Inquérito civil instaurado pelo Ministério Público de Mato Grosso do Sul (MPMS), por iniciativa da 2ª Promotoria de Justiça de Caarapó, vai investigar suspeitas de irregularidades na gestão de resíduos sólidos urbanos no município de Caarapó. O procedimento toma como base relatórios técnicos do Tribunal de Contas do Estado (TCE-MS), que apontam fragilidades estruturais na destinação final do lixo e o descumprimento das diretrizes estabelecidas pela Política Nacional de Resíduos Sólidos.
O foco da apuração reside nos riscos ambientais e à saúde pública decorrentes do manejo inadequado de áreas de descarte e da ausência de tratamento eficaz para o chorume, que representa uma das maiores ameaças ao ecossistema local.

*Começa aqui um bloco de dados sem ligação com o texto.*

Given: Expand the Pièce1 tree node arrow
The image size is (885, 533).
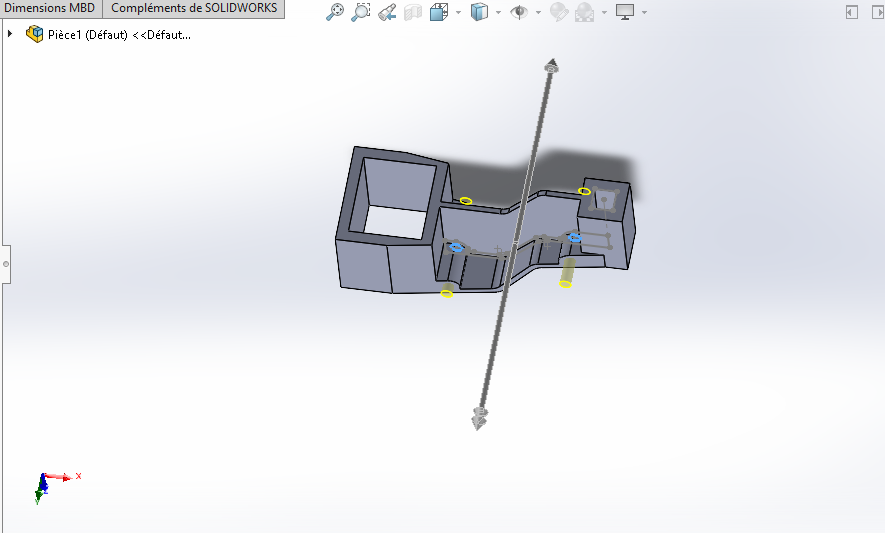Looking at the screenshot, I should tap(11, 34).
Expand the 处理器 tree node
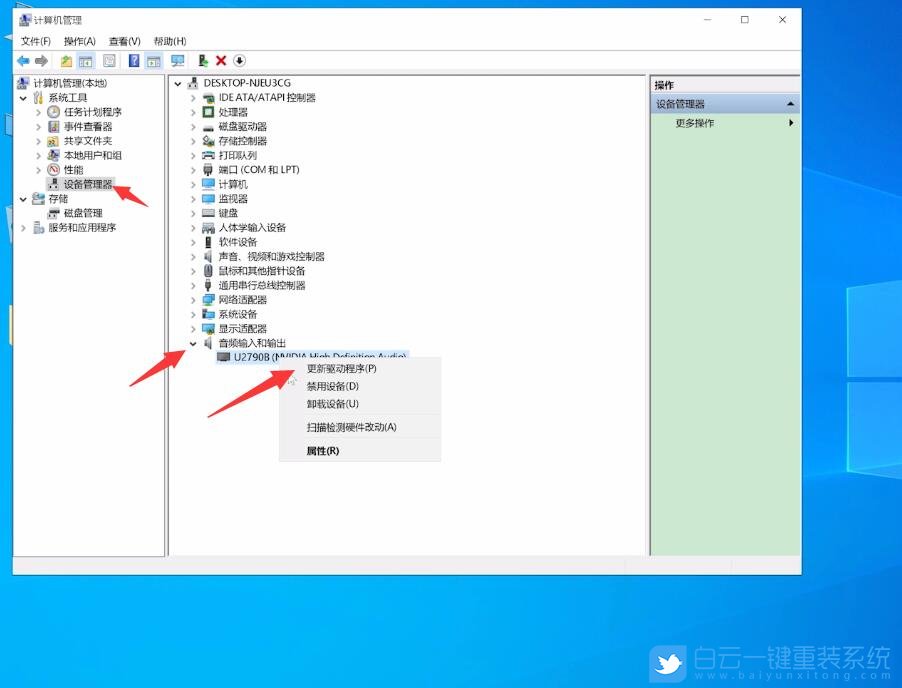The width and height of the screenshot is (902, 688). coord(193,112)
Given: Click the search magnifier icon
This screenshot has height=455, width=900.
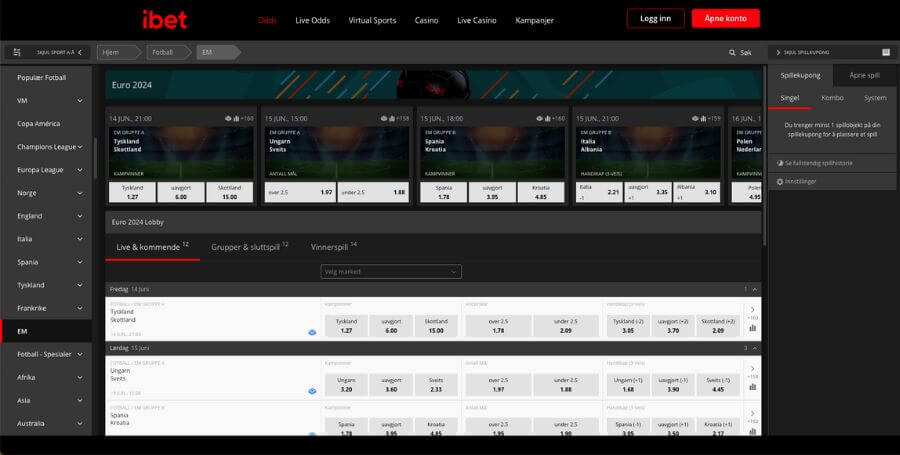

Por ser um líquido altamente poluente, composto por metais pesados e substâncias orgânicas persistentes, sua falta de tratamento pode resultar na infiltração no solo e na consequente contaminação de lençóis freáticos e cursos d’água.
Esse cenário compromete a qualidade da água consumida, afeta a fauna e a flora da região e eleva os riscos de doenças para a população. Além dos danos naturais, o órgão destaca que a gestão ineficiente gera altos custos sociais e econômicos, sobrecarregando o sistema público de saúde e exigindo gastos futuros com a remediação de áreas degradadas.
O levantamento do TCE-MS reforça que, embora Mato Grosso do Sul tenha avançado na regularização da destinação de resíduos, cidades como Caarapó ainda enfrentam passivos ambientais históricos, oriundos de antigos lixões ou aterros controlados. Diante disso, o município foi formalmente notificado a prestar informações detalhadas sobre as estruturas utilizadas para o descarte e os planos de adequação às normas vigentes.
De acordo com a legislação vigente, são vedadas práticas como a simples diluição do chorume, sendo que a negligência técnica pode levar à responsabilização civil, administrativa e penal dos gestores envolvidos.
Com essa iniciativa, o MPMS reafirma seu papel na defesa de um meio ambiente equilibrado e na proteção da saúde coletiva. A Promotoria de Justiça acompanhará o desdobramento das apurações para garantir que medidas corretivas sejam adotadas prontamente. Caso as falhas persistam, o órgão poderá propor a celebração de termos de ajustamento de conduta ou o ajuizamento de ações civis públicas, visando assegurar soluções sustentáveis e preservar os recursos naturais para as atuais e futuras gerações.